- _What is required_
Transcribe the stretch of entries below from the line with "Given: Mute the first drum track" through the line with "You are a computer-use agent. The", exactly and with both ends included; leave out all other lines.

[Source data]
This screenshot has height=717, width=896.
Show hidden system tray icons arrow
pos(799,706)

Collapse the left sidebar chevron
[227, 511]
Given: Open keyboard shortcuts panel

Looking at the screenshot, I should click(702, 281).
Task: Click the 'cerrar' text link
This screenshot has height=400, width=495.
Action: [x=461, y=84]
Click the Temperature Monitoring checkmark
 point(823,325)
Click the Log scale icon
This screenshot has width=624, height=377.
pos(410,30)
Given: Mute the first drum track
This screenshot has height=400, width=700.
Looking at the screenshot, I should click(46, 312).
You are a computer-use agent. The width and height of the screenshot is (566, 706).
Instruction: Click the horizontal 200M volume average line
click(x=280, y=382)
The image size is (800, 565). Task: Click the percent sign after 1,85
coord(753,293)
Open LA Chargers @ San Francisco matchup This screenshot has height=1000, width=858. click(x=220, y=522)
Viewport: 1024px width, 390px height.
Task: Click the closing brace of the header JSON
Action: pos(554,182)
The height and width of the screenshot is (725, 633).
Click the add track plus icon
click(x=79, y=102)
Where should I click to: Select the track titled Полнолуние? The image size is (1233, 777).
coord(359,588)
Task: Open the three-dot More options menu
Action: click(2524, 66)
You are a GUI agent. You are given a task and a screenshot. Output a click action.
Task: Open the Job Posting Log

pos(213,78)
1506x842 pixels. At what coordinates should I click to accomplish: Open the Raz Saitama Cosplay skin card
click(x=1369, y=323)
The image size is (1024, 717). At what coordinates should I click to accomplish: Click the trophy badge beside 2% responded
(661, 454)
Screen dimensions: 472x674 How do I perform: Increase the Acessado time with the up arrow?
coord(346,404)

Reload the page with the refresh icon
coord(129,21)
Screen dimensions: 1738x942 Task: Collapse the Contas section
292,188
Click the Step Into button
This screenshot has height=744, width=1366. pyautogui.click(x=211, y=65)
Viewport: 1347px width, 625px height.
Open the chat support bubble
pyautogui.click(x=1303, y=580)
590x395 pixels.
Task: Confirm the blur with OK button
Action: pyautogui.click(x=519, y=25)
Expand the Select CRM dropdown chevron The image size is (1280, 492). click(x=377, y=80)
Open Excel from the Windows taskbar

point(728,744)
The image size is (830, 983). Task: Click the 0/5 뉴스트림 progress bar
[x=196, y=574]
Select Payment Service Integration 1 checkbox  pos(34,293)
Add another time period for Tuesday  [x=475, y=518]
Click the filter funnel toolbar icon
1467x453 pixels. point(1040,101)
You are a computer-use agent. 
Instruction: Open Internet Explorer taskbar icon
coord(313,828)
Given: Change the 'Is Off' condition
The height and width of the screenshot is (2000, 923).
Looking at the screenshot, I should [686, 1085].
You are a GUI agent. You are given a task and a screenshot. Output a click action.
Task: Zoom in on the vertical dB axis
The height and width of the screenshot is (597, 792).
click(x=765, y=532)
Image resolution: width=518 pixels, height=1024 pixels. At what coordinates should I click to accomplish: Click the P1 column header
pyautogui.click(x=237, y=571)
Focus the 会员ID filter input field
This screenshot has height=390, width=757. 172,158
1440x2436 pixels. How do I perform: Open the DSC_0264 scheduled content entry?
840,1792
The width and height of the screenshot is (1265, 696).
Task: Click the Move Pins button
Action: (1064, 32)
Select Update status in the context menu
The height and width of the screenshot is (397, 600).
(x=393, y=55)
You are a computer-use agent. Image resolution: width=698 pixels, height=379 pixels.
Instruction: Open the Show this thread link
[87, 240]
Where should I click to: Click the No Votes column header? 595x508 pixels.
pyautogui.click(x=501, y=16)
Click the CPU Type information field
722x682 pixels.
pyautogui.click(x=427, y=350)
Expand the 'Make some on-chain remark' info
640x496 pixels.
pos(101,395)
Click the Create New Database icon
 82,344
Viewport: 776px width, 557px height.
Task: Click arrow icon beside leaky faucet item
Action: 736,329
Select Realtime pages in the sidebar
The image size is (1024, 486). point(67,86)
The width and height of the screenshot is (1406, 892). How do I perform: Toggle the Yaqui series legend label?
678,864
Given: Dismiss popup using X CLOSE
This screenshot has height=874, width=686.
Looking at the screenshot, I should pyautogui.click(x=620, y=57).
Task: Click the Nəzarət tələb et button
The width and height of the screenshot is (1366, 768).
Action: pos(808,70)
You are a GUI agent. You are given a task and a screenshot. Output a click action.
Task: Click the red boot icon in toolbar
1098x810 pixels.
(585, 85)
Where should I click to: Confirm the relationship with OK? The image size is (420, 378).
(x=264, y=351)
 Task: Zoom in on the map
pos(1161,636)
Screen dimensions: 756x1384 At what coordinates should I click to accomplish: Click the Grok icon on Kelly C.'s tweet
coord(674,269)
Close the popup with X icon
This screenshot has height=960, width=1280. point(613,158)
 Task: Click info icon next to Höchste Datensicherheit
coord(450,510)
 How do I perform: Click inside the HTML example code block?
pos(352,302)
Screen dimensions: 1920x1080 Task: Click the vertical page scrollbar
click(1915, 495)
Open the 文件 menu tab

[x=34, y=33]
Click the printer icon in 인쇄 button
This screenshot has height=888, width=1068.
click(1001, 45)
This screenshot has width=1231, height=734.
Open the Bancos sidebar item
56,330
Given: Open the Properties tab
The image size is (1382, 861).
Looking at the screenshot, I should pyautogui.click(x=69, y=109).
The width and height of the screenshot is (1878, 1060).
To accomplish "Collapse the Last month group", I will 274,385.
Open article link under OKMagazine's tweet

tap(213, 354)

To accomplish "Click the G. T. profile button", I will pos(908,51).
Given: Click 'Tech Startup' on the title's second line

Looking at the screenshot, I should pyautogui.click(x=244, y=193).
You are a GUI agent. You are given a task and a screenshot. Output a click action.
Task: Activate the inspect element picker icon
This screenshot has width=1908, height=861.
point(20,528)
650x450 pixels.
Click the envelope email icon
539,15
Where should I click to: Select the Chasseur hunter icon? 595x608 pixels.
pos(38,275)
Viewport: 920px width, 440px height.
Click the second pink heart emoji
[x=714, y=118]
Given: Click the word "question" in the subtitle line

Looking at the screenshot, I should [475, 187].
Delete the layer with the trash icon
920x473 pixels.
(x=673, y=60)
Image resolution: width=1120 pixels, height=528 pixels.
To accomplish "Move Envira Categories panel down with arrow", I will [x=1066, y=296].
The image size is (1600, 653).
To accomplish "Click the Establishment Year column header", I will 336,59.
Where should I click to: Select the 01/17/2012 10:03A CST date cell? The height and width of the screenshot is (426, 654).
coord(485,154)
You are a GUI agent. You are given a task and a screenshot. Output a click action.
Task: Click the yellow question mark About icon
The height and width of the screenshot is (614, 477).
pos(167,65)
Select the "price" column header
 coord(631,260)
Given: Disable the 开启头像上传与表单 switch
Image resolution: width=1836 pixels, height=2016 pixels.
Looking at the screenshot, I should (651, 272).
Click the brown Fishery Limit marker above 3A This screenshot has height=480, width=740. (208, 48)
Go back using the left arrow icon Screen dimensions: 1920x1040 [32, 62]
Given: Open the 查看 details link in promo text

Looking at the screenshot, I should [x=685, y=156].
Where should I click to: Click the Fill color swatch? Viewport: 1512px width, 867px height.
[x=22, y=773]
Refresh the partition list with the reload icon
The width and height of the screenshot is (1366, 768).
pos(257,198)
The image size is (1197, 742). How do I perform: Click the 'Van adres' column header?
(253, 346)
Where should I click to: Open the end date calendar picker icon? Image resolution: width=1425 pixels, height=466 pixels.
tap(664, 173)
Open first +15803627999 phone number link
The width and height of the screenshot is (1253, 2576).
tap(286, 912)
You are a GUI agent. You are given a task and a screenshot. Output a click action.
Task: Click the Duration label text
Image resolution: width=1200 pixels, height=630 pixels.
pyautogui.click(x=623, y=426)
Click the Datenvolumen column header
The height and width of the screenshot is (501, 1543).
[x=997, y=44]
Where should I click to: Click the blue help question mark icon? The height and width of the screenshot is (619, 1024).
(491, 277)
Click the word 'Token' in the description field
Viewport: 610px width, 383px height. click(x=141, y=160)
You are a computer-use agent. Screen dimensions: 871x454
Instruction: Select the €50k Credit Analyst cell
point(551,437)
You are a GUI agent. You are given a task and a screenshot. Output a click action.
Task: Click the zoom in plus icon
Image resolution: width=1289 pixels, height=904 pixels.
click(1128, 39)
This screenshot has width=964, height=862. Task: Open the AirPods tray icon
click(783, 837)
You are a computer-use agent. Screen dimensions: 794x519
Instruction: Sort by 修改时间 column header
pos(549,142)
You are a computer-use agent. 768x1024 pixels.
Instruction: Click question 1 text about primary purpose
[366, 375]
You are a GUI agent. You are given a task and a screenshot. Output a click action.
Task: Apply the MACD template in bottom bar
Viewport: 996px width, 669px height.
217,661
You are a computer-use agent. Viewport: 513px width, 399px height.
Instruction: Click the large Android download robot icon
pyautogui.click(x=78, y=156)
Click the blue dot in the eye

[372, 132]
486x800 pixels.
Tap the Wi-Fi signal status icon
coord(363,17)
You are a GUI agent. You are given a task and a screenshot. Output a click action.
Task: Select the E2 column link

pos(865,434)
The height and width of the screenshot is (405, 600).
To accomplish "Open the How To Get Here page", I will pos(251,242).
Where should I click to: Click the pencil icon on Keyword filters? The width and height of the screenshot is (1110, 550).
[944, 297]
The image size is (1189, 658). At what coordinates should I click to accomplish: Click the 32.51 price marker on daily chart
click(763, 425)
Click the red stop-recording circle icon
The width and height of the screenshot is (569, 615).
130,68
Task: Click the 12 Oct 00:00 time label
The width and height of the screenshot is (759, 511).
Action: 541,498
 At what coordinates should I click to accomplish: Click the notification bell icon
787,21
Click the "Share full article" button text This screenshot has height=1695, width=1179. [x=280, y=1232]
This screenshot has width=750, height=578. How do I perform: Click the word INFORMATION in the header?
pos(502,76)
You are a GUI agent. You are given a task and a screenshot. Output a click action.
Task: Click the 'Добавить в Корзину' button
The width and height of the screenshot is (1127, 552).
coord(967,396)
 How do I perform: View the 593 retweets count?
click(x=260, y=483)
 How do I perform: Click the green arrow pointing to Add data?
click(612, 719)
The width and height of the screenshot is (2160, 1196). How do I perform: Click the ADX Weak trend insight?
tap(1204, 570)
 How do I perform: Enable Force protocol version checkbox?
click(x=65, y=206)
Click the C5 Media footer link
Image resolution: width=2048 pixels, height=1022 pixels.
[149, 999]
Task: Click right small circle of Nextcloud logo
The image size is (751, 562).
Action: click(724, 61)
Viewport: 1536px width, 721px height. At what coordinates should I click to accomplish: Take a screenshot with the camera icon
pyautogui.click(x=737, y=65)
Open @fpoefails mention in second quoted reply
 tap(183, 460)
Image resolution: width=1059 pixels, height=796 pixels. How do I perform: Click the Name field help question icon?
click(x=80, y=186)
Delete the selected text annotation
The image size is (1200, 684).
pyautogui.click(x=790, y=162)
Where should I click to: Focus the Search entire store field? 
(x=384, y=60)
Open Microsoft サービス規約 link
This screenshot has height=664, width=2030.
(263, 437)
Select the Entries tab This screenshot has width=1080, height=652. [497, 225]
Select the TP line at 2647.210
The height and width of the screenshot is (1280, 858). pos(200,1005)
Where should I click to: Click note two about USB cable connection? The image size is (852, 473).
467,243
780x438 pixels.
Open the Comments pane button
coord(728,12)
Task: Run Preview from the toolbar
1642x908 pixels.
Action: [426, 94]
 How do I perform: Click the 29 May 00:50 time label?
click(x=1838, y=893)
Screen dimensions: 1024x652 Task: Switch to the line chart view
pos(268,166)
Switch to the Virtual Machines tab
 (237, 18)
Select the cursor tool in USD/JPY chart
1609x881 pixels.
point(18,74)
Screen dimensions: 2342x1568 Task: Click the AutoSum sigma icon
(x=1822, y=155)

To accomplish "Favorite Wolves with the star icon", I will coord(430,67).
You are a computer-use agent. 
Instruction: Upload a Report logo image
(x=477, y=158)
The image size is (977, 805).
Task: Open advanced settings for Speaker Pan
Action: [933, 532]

- _Answer section_
Given: Mute the first drum track
This screenshot has height=400, width=700.
Looking at the screenshot, I should click(46, 312).
You are a computer-use agent. The width and height of the screenshot is (566, 706).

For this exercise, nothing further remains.